Bauwagen im Focus der Behörden: Marcel Baumgartner, Matthias Obermann und Florian Arzberger sind enttäuscht von der Politik.

(Foto: Marcel Baumgartner/oh)

"Solche Bauwagen gehören zum Erwachsenwerden"

Doch bei weitem nicht jeder ist seiner Meinung, wie die knappe Abstimmung im Erdweger Gemeinderat zeigt. Die Erdweger CSU-Gemeinderätin und Kreisrätin Eva Rehm sagte: "Ich finde es unmöglich, wie wir mit den Wünschen der Jugendlichen umgehen." Oder Gemeinderat Dominik Schöngruber befand: "Solche Bauwagen gehören zum Erwachsenwerden einfach dazu." Ähnlich äußert sich Peter Bernard vom Kreisjugendring: "Jugendtreffpunkte in selbst errichteten Bauwagen und Jugendhütten ermöglichen es Jugendlichen, Eigeninitiative zu entwickeln. Sie lernen Verantwortung zu übernehmen und sich mit gesellschaftlichen Normen auseinanderzusetzen." Es gebe jedoch eine Reihe von baurechtlichen und Haftungsproblemen, die im Einzelfall überprüft werden müssen.

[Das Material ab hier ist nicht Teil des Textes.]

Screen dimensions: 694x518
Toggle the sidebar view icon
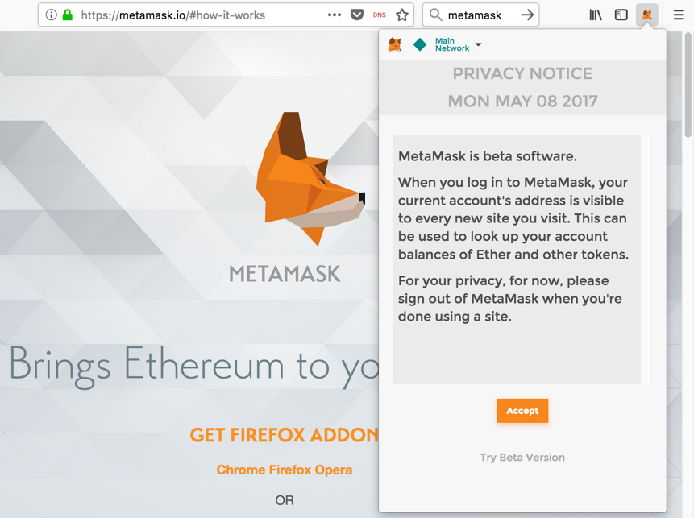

Laut Alexander Krug vom Dachauer Landratsamt kommt es immer wieder zu schweren Unfällen in Bauwagen, in denen oft viel Alkohol konsumiert würde. Die strengen, aber "machbaren" Auflagen hätten ihre Berechtigung, damit den Jugendlichen nichts Schlimmes widerfährt. Die Lage für Jugendliche sei im Landkreis "komfortabel". "Wir bringen viel Zeit und Energie auf, um die Anträge zu prüfen." Der Grundstückseigentümer Gerhard Baumgartner war bereit, die Verantwortung für seinen Sohn und dessen Freunde zu übernehmen. Er legte eine Haftpflicht- und eine Unfallversicherung vor und stimmte einer Brandschutzprüfung sowie regelmäßigen Begehungen des Jugendpflegers der Gemeinde Erdweg zu, der das Vorhaben befürwortete. Bereits zum 30. November sollte der Bauwagen entfernt werden. Baumgartner bat beim Landratsamt um eine Fristverlängerung. Sein Sohn Marcel und die anderen Burschen haben die Hoffnung noch nicht aufgegeben. Notfalls wollen sie einen neuen Platz für ihren Bauwagen suchen - innerorts.